Lebih jauh tentang itu, filosof Ferdinand de Saussure[5] menyebut dua unsur sebagai tanda linguistik, yakni signified, yang diartikan dan signifier, yang mengartikan. ‘Yang mengartikan’ adalah bunyibunyi yang terbentuk dari fonem-fonem bahasa, sedangkan ‘yang diartikan’ adalah makna dari tanda bunyi. Kedua unsur ini adalah unsur dalam bahasa (intralingual), yang umumnya merujuk pada unsur luar bahasa (ekstralingual) sebagai referen, misalnya kata ‘kursi’ yang terbentuk dari fonem k,u,r,s,i merujuk pada barang yang dinamai sebagai kursi.
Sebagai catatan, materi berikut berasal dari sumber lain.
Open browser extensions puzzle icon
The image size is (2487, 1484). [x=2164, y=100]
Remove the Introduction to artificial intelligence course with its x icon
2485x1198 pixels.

Dari sekadar persoalan semantik yang diuraikan di atas, dapat lebih jauh terselami pula soal semiotika, yakni dalam hal sejauh mana suatu realitas yang dihadapi, atau lebih khusus dalam konteks ini, suatu karya sastra yang dibaca, dalam dirinya sendiri memiliki makna tertentu sambil tidak tertutup kemungkinan untuk menginformasikan hal tertentu sebagai referennya. Rendra misalnya, dalam puisinya “Sajak Bulan Mei 1998 di Indonesia” mengungkapkan ketidakadilan yang terjadi di Indonesia dengan mengacu pada atau memberi informasi tentang situasi krisis pada tahun 1998. Rendra menulis:
Bau anyir darah yang kini memenuhi udara/menjadi saksi yang akan berkata/ apabila pemerintah sudah menjarah Daulat rakyat/apabila cukong-cukong sudah menjarah ekonomi bangsa/
apabila aparat keamanan sudah menjarah keamanan/maka rakyat yang tertekan akan mencontoh penguasa/lalu menjadi penjarah di pasar dan jalan raya.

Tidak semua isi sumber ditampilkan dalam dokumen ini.